• _Work task_:
Transcribe exactly, and without pictures, only the lines from the one bearing "You are a computer-use agent. 910x492 pixels." through the final line of the data below.

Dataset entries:
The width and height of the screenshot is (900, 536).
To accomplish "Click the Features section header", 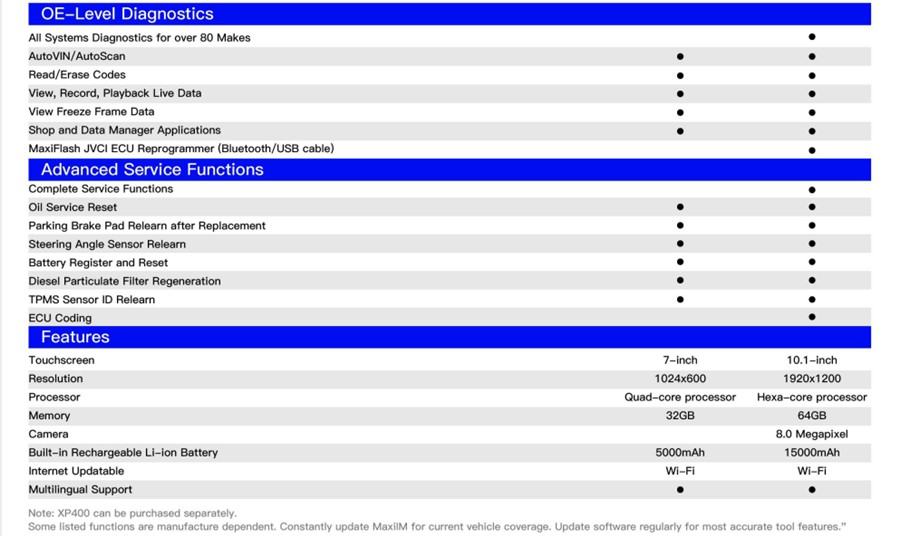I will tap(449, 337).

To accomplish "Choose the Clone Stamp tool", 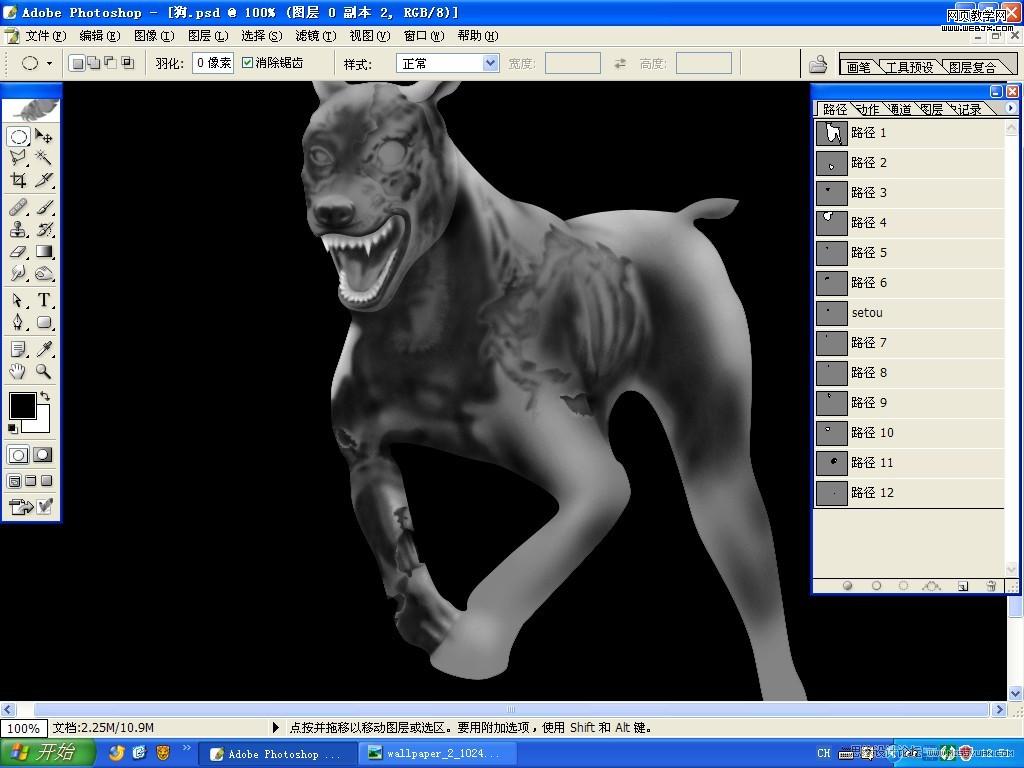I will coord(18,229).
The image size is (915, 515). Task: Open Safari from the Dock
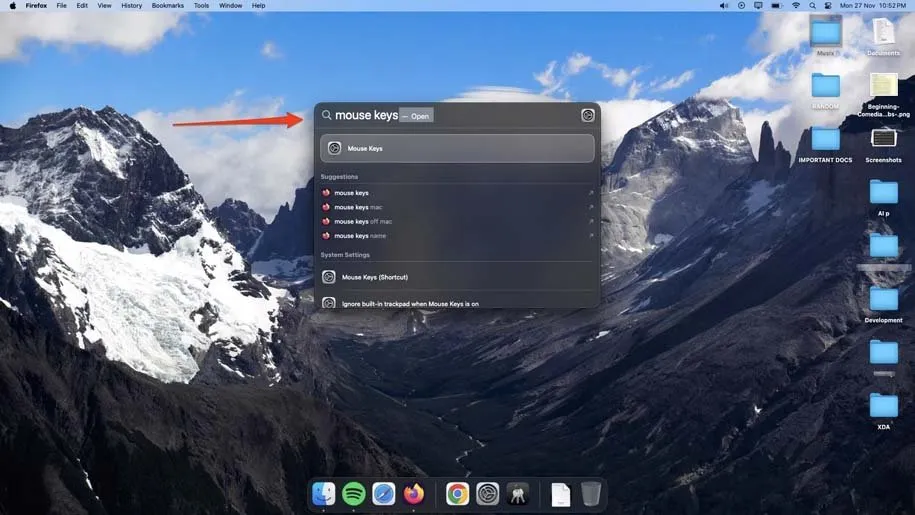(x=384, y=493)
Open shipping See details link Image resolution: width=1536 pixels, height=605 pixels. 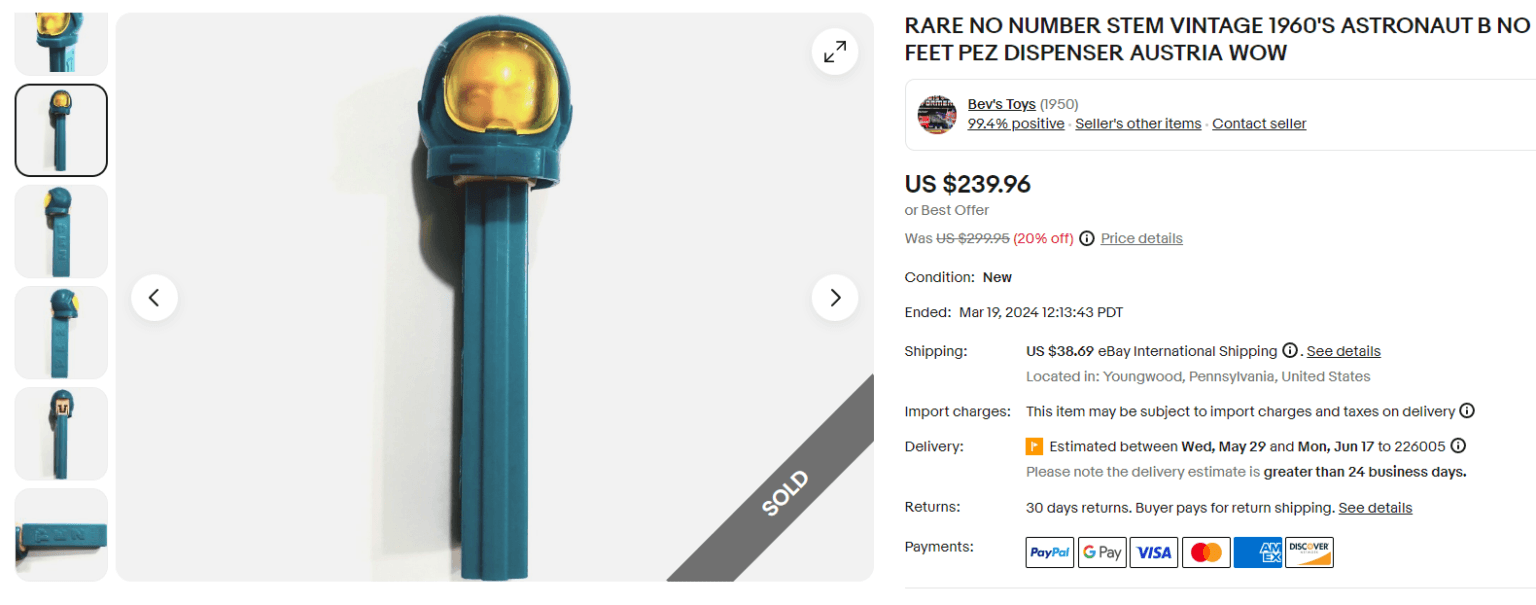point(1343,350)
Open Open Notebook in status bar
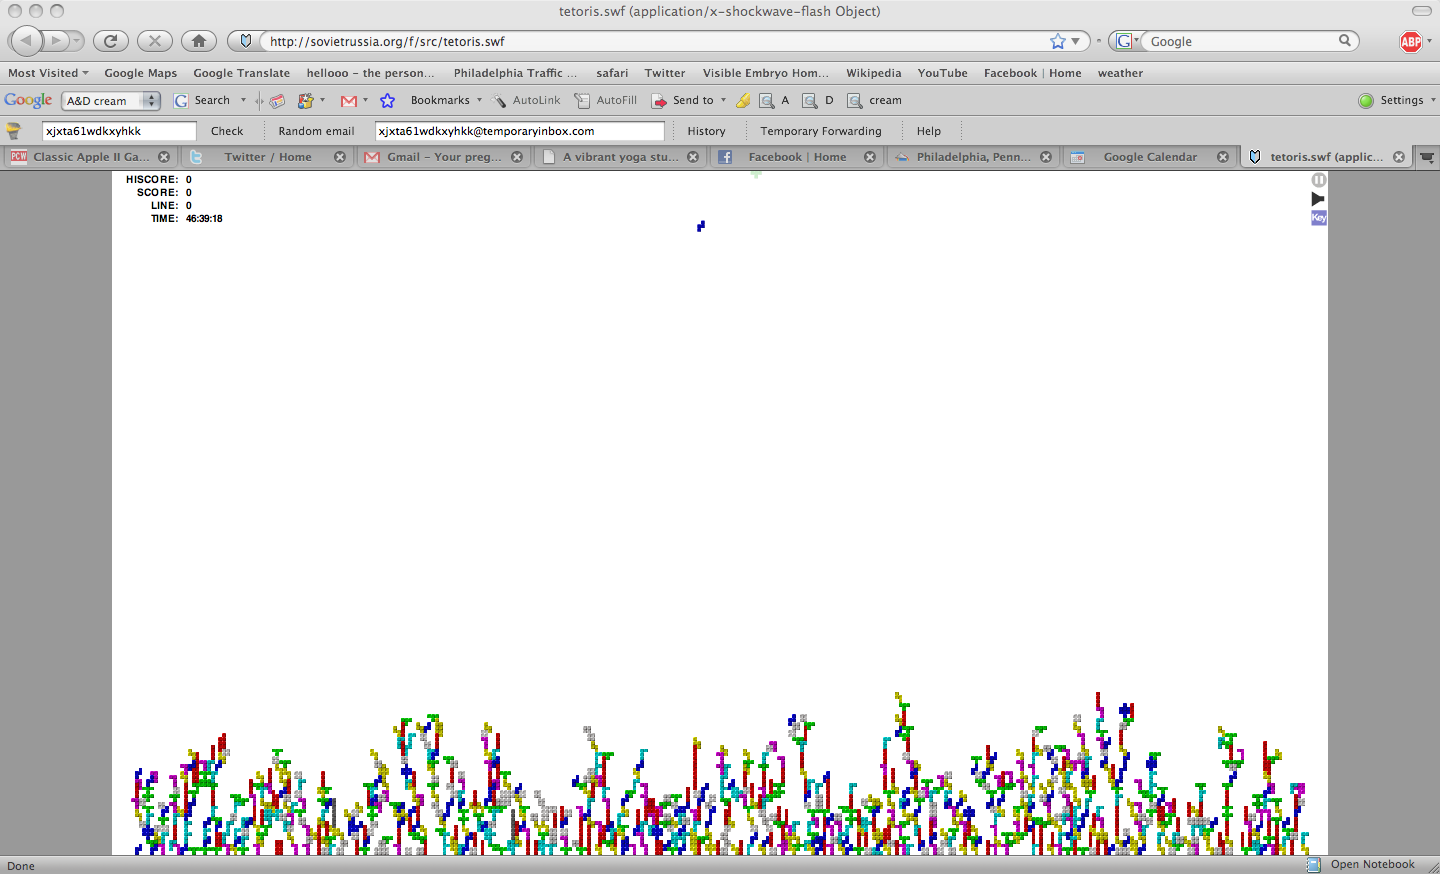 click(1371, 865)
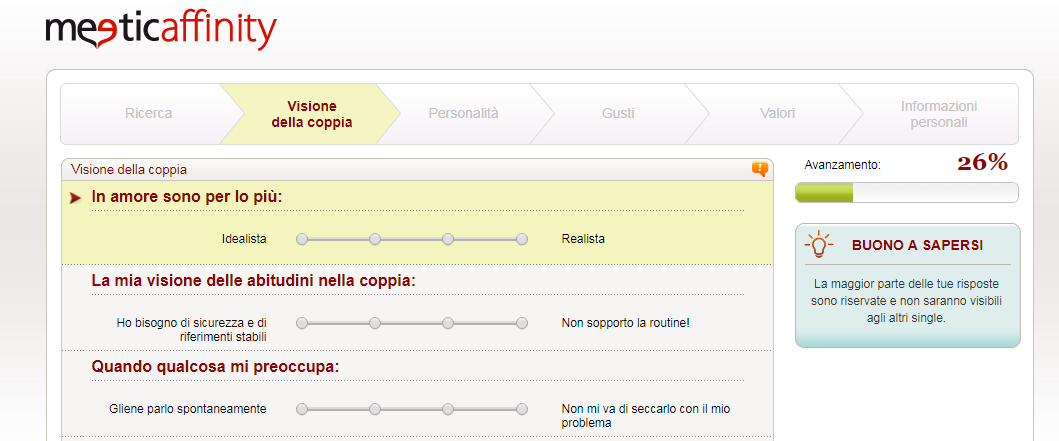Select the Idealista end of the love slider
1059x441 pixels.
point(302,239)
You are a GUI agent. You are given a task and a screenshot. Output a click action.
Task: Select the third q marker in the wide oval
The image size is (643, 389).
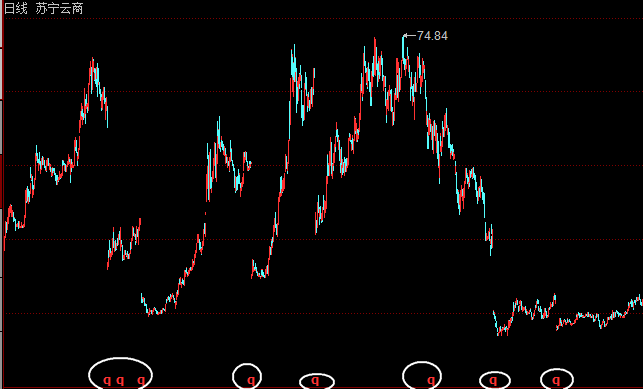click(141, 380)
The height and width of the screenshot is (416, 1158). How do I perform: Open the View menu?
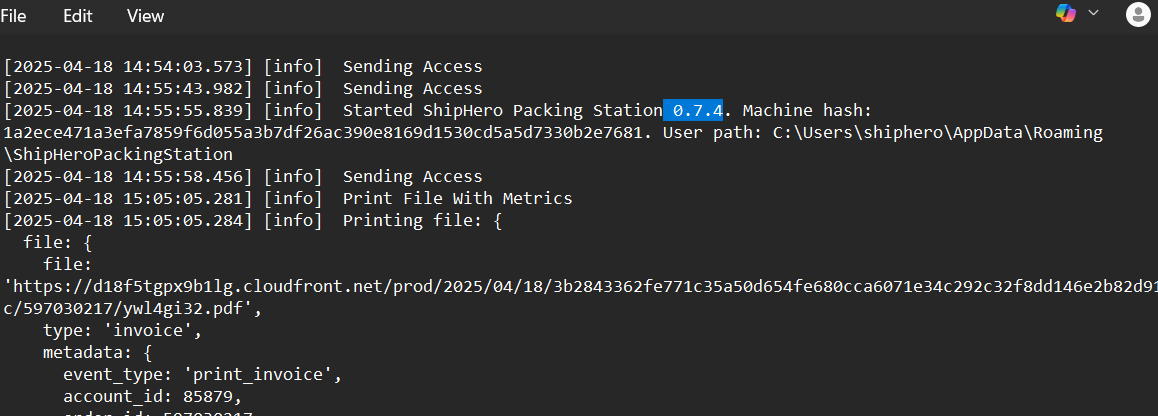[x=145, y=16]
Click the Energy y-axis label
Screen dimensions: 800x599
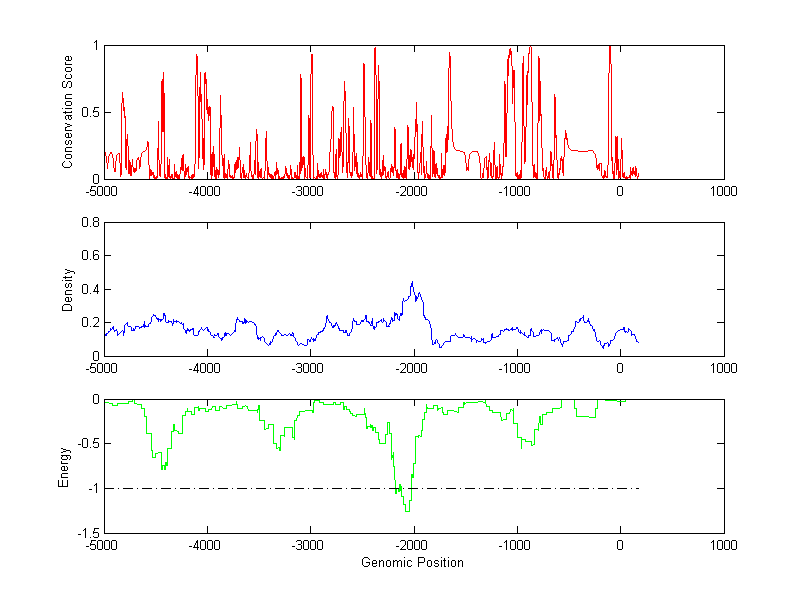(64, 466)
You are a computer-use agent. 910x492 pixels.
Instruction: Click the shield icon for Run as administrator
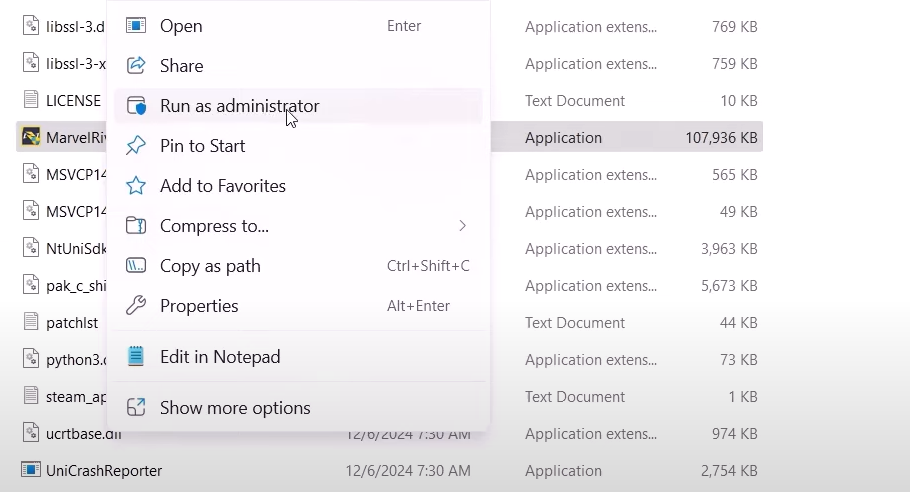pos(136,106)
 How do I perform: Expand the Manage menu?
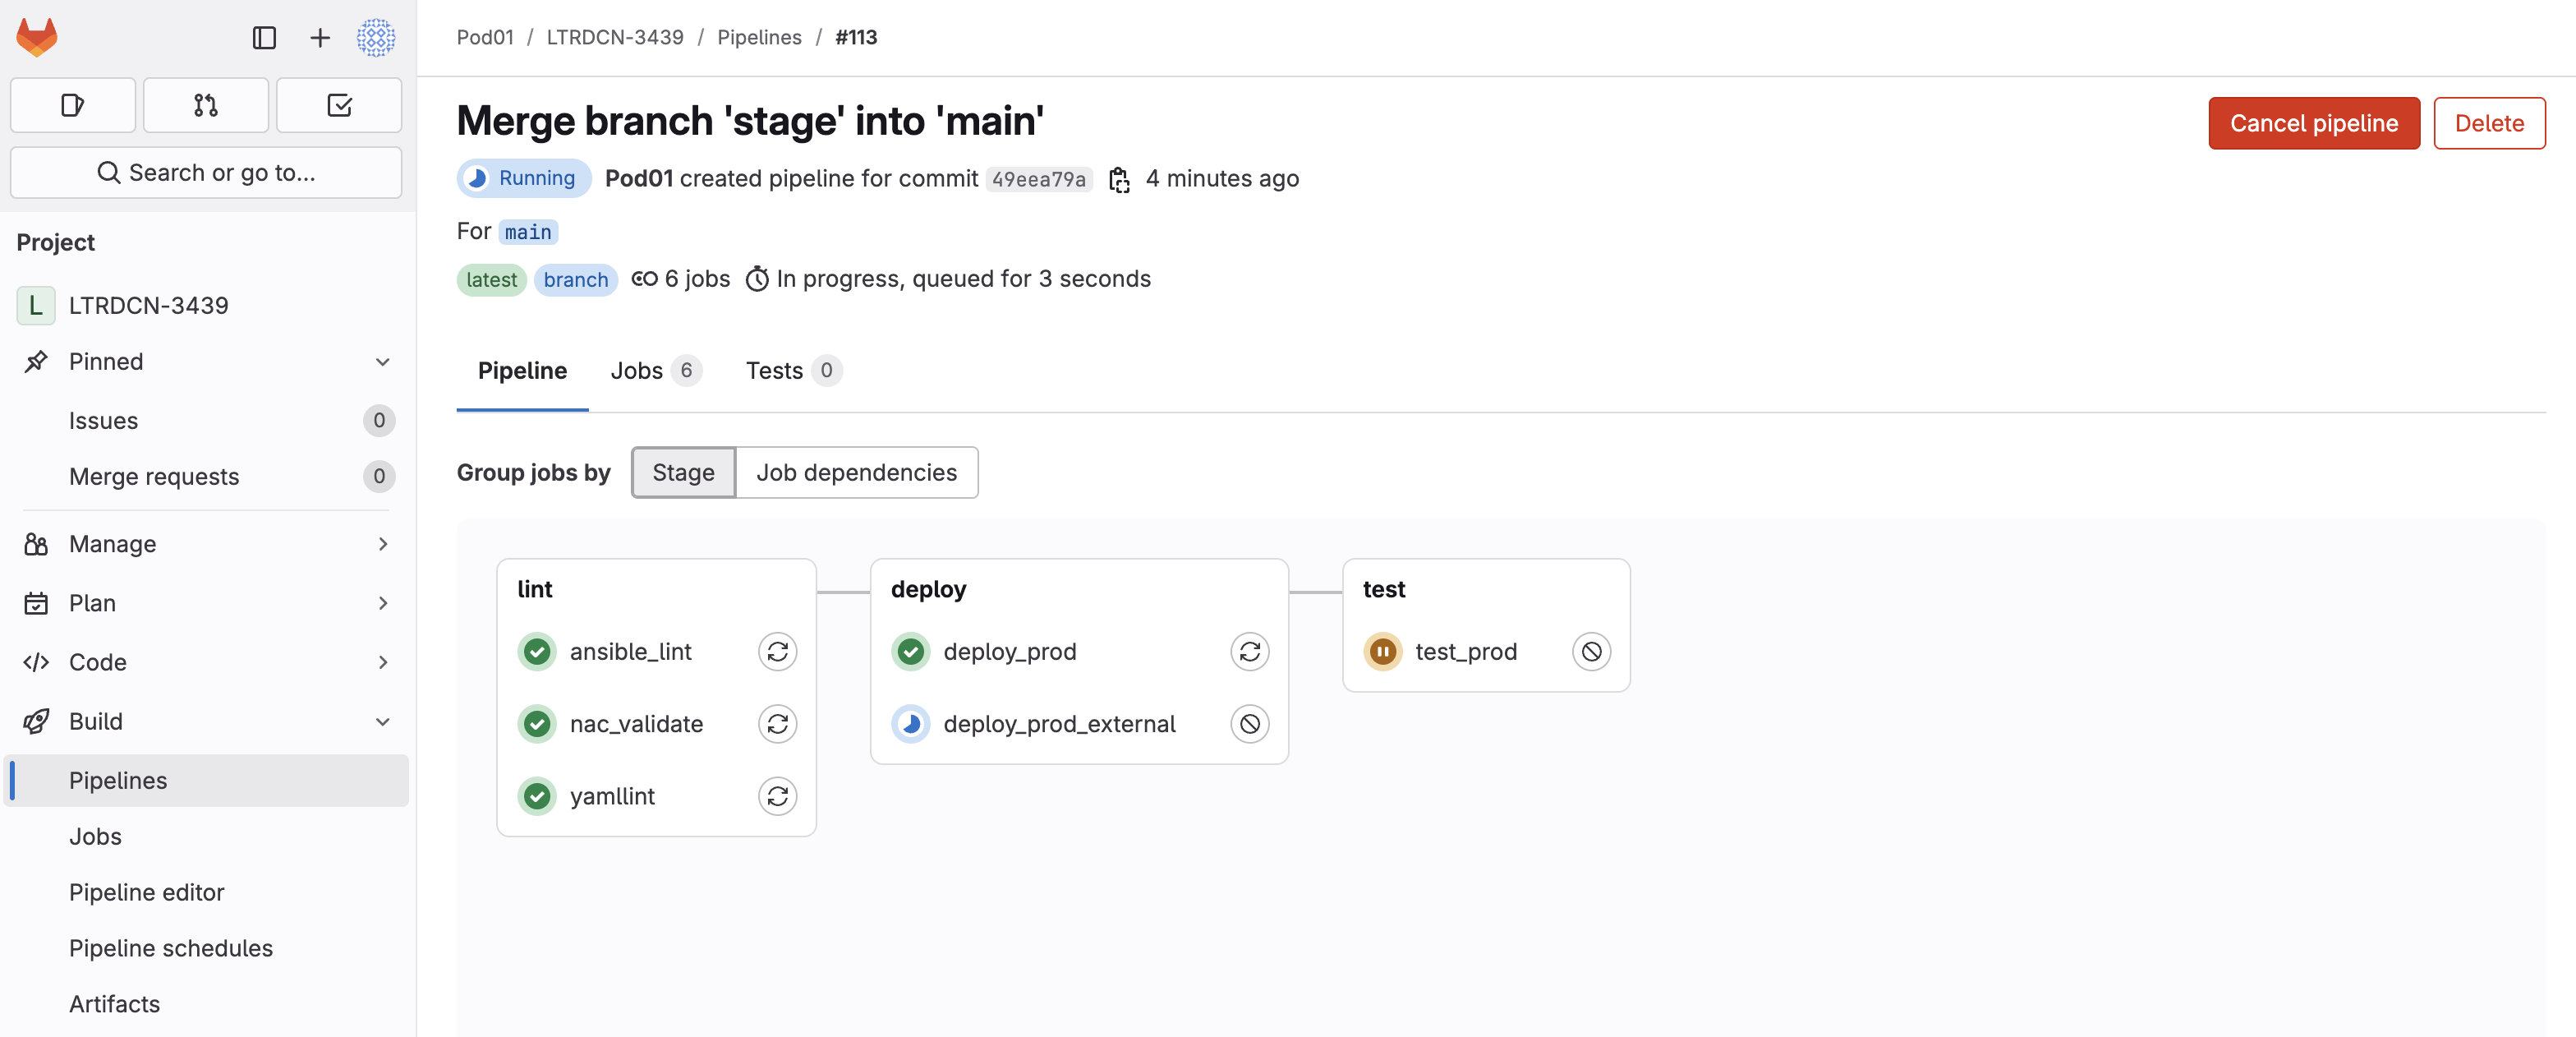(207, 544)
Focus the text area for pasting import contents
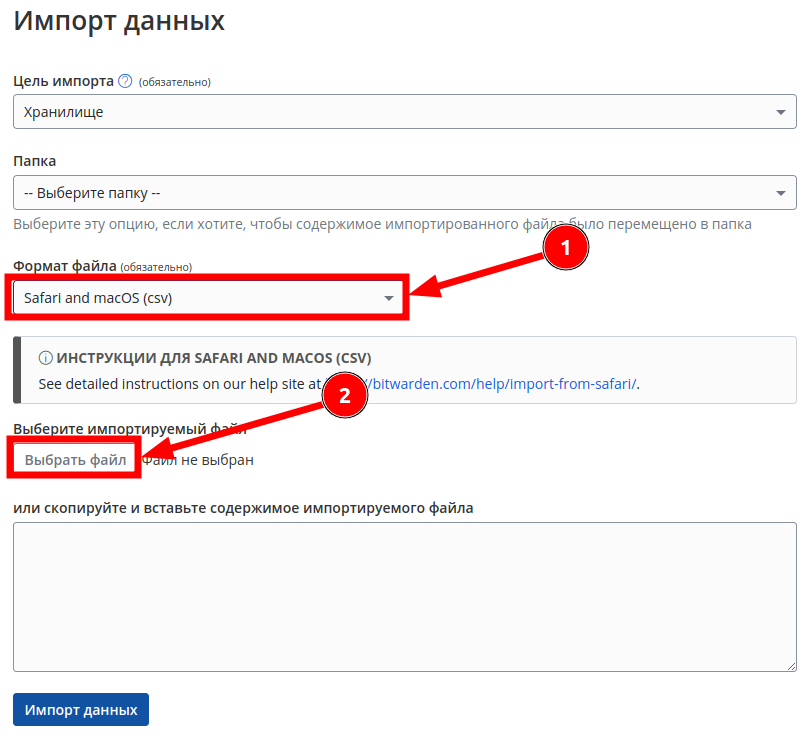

• _Reply_:
You are a computer-use agent. 910x492 pixels.
Instruction: Click the shield icon for Run as administrator
pos(136,106)
 How do I perform: Expand the Manage menu?
(207, 544)
Focus the text area for pasting import contents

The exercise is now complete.